Et dites vous que si le départ, s'il n'est pas défendu de savoir se vendre, s'il y a dans votre description (âge, poids, taille, études, etc.) le moindre mensonge éhonté, c'est que réside en vous un gros complexe d'infériorité. Alors si vous vous avisiez de décoller avec ce fardeau à bord, la mécanique du vol aura tout fait de vous rappeler que quand le poids l'emporte sur la portance, l'avion se casse la gueule

Bref, c'est bien de vouloir la chef des pompom-girls encore faut-il avoir les moyens de l'avoir en ayant pour soi l’assurance du quaterback de l'équipe de foot du lycée comme on voit dans les films américains pour adolescents. Jouer le quaterback caché derrière un écran pour apparaître ensuite comme un membre du club philatélie, c'est être assuré de courir à l'échec. Au pire si la fille est un tant soit peu maternelle, vous n'en prendrez pas plein la figure mais vous serez traité comme un gosse un peu malhabile. 
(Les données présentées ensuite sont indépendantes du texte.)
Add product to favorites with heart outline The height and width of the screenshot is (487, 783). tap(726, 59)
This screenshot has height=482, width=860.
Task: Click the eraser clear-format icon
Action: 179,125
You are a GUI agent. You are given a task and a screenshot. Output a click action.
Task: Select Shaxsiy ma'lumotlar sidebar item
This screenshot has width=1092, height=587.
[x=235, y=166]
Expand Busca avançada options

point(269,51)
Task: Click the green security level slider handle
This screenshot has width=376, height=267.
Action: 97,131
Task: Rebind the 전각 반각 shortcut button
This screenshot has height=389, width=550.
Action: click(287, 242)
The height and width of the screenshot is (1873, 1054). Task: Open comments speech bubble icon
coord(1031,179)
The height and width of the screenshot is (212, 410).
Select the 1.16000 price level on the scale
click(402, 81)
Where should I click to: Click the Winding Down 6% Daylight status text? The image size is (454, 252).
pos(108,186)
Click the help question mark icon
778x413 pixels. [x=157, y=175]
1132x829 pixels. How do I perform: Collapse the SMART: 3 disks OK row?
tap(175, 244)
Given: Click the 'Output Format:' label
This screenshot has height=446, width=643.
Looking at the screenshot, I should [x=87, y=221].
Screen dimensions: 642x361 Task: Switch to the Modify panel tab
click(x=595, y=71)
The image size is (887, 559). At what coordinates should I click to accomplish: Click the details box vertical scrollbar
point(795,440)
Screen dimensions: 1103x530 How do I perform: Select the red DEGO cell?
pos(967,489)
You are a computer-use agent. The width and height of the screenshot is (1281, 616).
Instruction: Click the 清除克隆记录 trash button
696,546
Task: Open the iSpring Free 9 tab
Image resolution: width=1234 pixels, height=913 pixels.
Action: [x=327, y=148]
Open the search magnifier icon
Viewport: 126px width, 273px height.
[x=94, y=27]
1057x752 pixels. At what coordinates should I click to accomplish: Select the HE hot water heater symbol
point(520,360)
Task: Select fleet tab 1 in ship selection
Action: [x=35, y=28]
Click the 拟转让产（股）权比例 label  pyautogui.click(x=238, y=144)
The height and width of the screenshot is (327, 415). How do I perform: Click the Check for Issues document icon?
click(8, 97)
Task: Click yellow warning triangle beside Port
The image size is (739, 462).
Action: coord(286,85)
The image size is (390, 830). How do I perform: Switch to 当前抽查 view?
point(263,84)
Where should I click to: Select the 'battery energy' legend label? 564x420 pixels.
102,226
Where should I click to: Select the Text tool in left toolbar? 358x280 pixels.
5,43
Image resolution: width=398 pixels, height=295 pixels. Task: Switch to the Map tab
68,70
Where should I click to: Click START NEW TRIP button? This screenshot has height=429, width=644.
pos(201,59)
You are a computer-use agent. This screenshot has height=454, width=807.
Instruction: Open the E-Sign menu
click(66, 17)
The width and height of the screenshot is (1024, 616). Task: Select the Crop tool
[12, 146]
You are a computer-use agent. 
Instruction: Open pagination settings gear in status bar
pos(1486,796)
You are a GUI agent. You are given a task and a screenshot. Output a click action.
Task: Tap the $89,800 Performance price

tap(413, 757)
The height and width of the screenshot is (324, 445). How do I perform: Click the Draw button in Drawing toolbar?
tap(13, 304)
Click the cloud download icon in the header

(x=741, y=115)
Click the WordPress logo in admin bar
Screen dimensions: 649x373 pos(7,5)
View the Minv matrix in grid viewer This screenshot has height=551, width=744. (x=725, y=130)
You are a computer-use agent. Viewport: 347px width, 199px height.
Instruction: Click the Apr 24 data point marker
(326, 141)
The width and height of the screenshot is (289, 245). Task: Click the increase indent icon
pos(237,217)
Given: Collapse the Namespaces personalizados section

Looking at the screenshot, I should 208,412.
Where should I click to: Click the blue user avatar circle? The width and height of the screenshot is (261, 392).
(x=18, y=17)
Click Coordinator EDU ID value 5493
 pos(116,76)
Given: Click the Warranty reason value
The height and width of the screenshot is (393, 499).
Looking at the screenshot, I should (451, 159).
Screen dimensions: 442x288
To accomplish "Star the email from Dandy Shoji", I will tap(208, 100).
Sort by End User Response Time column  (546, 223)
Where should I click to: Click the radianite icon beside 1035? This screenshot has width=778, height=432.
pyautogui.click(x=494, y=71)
Quand au reste, les sites dédiés à la séduction regorgent de conseils plus ou moins utiles pour se préparer et surtout comprendre les erreurs à éviter si l'on veut ne pas se fracasser au sol. Mais je pense que le meilleur conseil est venu un jour de mon copain Jeff le Corse qui m'expliqua un jour doctement :

"Les belles filles n'aiment pas les beaux hommes, elles aiment juste les hommes qui s'y connaissent en belles filles".